WORK INSTRUCTIONS: Output each line of the items below as one string in a JSON list, skipping blank lines.

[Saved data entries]
══════

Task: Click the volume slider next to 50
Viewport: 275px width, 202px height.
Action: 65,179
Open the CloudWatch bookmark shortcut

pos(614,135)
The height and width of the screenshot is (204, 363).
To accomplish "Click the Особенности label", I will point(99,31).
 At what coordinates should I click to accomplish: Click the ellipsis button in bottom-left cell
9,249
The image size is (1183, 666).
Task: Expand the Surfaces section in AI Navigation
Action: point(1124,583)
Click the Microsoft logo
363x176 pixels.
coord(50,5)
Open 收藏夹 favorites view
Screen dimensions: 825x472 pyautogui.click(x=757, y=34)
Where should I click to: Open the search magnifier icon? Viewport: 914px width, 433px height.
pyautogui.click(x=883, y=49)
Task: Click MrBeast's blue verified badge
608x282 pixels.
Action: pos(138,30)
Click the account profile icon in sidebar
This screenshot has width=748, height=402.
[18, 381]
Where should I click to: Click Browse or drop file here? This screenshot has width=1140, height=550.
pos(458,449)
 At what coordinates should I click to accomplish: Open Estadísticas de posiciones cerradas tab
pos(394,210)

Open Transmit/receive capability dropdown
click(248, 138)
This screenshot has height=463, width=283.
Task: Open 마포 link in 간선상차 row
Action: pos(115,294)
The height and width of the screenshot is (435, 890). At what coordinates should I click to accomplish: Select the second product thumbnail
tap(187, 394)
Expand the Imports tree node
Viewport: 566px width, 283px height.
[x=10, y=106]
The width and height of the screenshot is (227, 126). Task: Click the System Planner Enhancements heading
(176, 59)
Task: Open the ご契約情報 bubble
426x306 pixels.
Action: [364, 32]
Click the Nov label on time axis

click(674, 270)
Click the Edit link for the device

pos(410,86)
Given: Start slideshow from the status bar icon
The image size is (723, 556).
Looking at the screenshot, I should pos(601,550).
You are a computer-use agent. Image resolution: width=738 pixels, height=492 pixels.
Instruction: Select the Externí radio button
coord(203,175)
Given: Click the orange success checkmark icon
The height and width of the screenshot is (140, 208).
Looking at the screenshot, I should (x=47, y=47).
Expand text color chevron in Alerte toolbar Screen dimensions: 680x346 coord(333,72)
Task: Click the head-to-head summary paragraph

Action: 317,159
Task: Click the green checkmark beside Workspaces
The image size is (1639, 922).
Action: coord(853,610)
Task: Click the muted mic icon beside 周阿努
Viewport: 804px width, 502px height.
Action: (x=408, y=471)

══════

RESPONSE:
[
  "Task: Click the volume slider next to 50",
  "Viewport: 275px width, 202px height.",
  "Action: 65,179",
  "Open the CloudWatch bookmark shortcut",
  "pos(614,135)",
  "The height and width of the screenshot is (204, 363).",
  "To accomplish \"Click the Особенности label\", I will point(99,31).",
  " At what coordinates should I click to accomplish: Click the ellipsis button in bottom-left cell",
  "9,249",
  "The image size is (1183, 666).",
  "Task: Expand the Surfaces section in AI Navigation",
  "Action: point(1124,583)",
  "Click the Microsoft logo",
  "363x176 pixels.",
  "coord(50,5)",
  "Open 收藏夹 favorites view",
  "Screen dimensions: 825x472 pyautogui.click(x=757, y=34)",
  "Where should I click to: Open the search magnifier icon? Viewport: 914px width, 433px height.",
  "pyautogui.click(x=883, y=49)",
  "Task: Click MrBeast's blue verified badge",
  "608x282 pixels.",
  "Action: pos(138,30)",
  "Click the account profile icon in sidebar",
  "This screenshot has width=748, height=402.",
  "[18, 381]",
  "Where should I click to: Click Browse or drop file here? This screenshot has width=1140, height=550.",
  "pos(458,449)",
  " At what coordinates should I click to accomplish: Open Estadísticas de posiciones cerradas tab",
  "pos(394,210)",
  "Open Transmit/receive capability dropdown",
  "click(248, 138)",
  "This screenshot has height=463, width=283.",
  "Task: Open 마포 link in 간선상차 row",
  "Action: pos(115,294)",
  "The height and width of the screenshot is (435, 890). At what coordinates should I click to accomplish: Select the second product thumbnail",
  "tap(187, 394)",
  "Expand the Imports tree node",
  "Viewport: 566px width, 283px height.",
  "[x=10, y=106]",
  "The width and height of the screenshot is (227, 126). Task: Click the System Planner Enhancements heading",
  "(176, 59)",
  "Task: Open the ご契約情報 bubble",
  "426x306 pixels.",
  "Action: [364, 32]",
  "Click the Nov label on time axis",
  "click(674, 270)",
  "Click the Edit link for the device",
  "pos(410,86)",
  "Given: Start slideshow from the status bar icon",
  "The image size is (723, 556).",
  "Looking at the screenshot, I should pos(601,550).",
  "You are a computer-use agent. Image resolution: width=738 pixels, height=492 pixels.",
  "Instruction: Select the Externí radio button",
  "coord(203,175)",
  "Given: Click the orange success checkmark icon",
  "The height and width of the screenshot is (140, 208).",
  "Looking at the screenshot, I should (x=47, y=47).",
  "Expand text color chevron in Alerte toolbar Screen dimensions: 680x346 coord(333,72)",
  "Task: Click the head-to-head summary paragraph",
  "Action: 317,159",
  "Task: Click the green checkmark beside Workspaces",
  "The image size is (1639, 922).",
  "Action: coord(853,610)",
  "Task: Click the muted mic icon beside 周阿努",
  "Viewport: 804px width, 502px height.",
  "Action: (x=408, y=471)"
]